As with the restaurant group’s culinary philosophy, Marquis explained, the company is “building the world we want to live in,” while the change is also an opportunity to “show and incentivize our employees that they can create a career with us.”
She added that the culture of treating employees with respect will be “[reflected] right back to our customer,” explaining, “This is good for people, first and foremost, but it really is good for business.”
Weathering The Storm
The move to raise the minimum wage company-wide comes after a difficult period for the company, much as the COVID-19 pandemic has been for most restaurant businesses.
“When the shutdowns first happened, when the pandemic first hit, in March of 2020, sales plummeted by 90 percent, so we had to quickly adapt,” said Marquis.
After an initial hit that included a major round of layoffs and the closures of many of Marquis & Co.’s restaurants, the company “started to strategize.” It formed the Save Philly Restaurants Coalition, which includes 300 restaurants advocating for restaurant interests with local legislature.
“We had to advocate for the industry as a whole, and we advocated every level of government — local, state, federal — for our needs and the industry’s needs,” said Marquis. “We had to advocate for cocktails to-go in Philadelphia, which was not allowed by the [Pennsylvania Liquor Control Board]. And once that was passed we reopened [our cocktail bars] in the first week of May.
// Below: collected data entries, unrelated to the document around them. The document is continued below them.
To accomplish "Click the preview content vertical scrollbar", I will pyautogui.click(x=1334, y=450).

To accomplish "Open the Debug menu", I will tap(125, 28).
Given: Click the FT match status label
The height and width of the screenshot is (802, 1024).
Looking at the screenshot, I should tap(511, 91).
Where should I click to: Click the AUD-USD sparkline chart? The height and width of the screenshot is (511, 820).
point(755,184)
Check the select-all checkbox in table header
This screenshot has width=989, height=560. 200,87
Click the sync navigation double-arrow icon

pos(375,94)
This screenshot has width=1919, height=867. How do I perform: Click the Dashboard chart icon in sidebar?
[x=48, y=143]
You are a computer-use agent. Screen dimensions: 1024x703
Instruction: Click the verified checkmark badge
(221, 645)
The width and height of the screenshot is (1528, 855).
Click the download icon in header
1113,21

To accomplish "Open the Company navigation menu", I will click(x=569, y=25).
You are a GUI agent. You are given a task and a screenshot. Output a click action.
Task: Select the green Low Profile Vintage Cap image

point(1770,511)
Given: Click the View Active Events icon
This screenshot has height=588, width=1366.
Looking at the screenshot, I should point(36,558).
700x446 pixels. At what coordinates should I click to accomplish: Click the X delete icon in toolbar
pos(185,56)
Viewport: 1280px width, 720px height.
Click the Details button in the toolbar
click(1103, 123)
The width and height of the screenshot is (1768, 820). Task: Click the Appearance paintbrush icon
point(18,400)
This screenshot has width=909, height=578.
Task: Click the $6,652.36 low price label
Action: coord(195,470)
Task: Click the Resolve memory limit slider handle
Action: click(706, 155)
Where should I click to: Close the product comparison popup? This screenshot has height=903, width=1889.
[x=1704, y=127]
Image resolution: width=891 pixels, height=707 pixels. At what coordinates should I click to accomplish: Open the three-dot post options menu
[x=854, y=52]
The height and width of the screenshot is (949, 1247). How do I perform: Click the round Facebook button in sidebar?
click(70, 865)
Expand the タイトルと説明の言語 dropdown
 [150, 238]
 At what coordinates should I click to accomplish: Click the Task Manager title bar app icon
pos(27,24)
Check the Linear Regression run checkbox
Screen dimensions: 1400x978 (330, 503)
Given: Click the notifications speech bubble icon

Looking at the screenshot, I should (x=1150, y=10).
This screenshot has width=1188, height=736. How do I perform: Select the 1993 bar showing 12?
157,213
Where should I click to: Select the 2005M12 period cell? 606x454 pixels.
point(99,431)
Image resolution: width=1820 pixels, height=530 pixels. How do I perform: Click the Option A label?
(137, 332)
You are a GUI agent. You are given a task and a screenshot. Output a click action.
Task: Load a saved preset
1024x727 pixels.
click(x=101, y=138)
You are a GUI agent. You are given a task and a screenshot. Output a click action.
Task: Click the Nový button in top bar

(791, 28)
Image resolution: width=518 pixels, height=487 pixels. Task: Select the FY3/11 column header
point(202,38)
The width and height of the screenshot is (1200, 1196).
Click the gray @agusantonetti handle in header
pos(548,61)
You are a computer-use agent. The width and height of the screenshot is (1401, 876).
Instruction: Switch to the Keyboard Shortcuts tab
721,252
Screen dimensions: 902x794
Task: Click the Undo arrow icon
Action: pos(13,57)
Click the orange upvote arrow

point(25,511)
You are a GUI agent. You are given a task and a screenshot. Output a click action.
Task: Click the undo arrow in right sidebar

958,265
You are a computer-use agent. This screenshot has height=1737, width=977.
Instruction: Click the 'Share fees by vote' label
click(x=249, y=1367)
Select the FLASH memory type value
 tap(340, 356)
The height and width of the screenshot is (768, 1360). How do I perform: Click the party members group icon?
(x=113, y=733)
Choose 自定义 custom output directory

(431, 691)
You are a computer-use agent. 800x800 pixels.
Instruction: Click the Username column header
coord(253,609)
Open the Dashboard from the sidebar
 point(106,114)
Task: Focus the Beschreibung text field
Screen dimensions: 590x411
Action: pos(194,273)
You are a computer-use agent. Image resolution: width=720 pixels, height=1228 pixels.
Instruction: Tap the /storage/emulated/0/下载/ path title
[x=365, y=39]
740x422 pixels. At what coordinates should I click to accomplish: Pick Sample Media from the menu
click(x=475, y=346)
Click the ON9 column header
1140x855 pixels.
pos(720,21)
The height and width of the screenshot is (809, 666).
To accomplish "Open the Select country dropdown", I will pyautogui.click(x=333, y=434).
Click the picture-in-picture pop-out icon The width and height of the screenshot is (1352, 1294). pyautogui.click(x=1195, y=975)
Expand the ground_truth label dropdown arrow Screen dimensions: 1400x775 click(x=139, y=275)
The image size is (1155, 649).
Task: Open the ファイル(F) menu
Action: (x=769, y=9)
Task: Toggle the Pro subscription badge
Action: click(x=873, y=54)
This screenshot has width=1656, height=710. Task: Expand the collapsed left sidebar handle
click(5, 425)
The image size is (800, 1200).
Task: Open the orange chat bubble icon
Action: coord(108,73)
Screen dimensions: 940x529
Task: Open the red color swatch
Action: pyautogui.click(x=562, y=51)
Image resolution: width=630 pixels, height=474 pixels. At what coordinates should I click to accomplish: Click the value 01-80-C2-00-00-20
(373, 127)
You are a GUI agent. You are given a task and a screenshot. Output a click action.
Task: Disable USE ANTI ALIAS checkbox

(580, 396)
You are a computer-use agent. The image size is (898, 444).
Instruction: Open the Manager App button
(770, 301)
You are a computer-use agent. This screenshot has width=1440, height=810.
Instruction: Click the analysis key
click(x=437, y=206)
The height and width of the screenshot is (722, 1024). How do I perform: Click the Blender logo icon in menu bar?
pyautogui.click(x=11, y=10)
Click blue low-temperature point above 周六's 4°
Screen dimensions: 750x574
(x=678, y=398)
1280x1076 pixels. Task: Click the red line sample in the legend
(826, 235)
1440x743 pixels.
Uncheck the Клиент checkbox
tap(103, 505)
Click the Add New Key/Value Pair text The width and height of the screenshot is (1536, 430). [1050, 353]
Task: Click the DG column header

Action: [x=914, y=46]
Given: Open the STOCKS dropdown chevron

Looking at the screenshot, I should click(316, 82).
We opened our doors with a new takeout menu, we installed four delivery platforms we had never had before, and created cocktail portions that were appropriate for to-go cups and glass jars, so this was a whole new model for us.”
Across restaurant brands, the company pivoted to delivery and online ordering.
While survival as a restaurant group was difficult over the last year, “in so many ways we really thrived at the company,” Marquis reflected, “so it’s been a wild ride.”
Looking Toward The Future
Marquis has noted the growing interest in plant-based foods at her restaurants, as sales have increased.
“There’s just a greater desire for healthier options,” she said. “I also think that just awareness in general has increased on the benefits of plant-based eating. I think more and more people are beginning to realize [the environmental impact],” she added. “So I think that increased awareness is driving plant based sales food sales, and I truly believe it’s the way of the future.”
Given this growing interest from consumers, we will likely see Marquis & Co.’s plant-based restaurants expand to more markets along the East Coast down the line. “Over the next three to five years, we hope to even go South a bit and [go] North — really that Amtrak corridor,” she said.
The company may also expand into new restaurant models. As consumer desire for delivery is predicted to remain elevated even after the vaccine rollout is complete, Marquis said, “the ghost kitchen model is attractive.” She specified that using ghost kitchens is an effective way “to test out new markets and use a delivery as a way to bring our food to more people” and said that these are “definitely on the horizon” for Marquis & Co.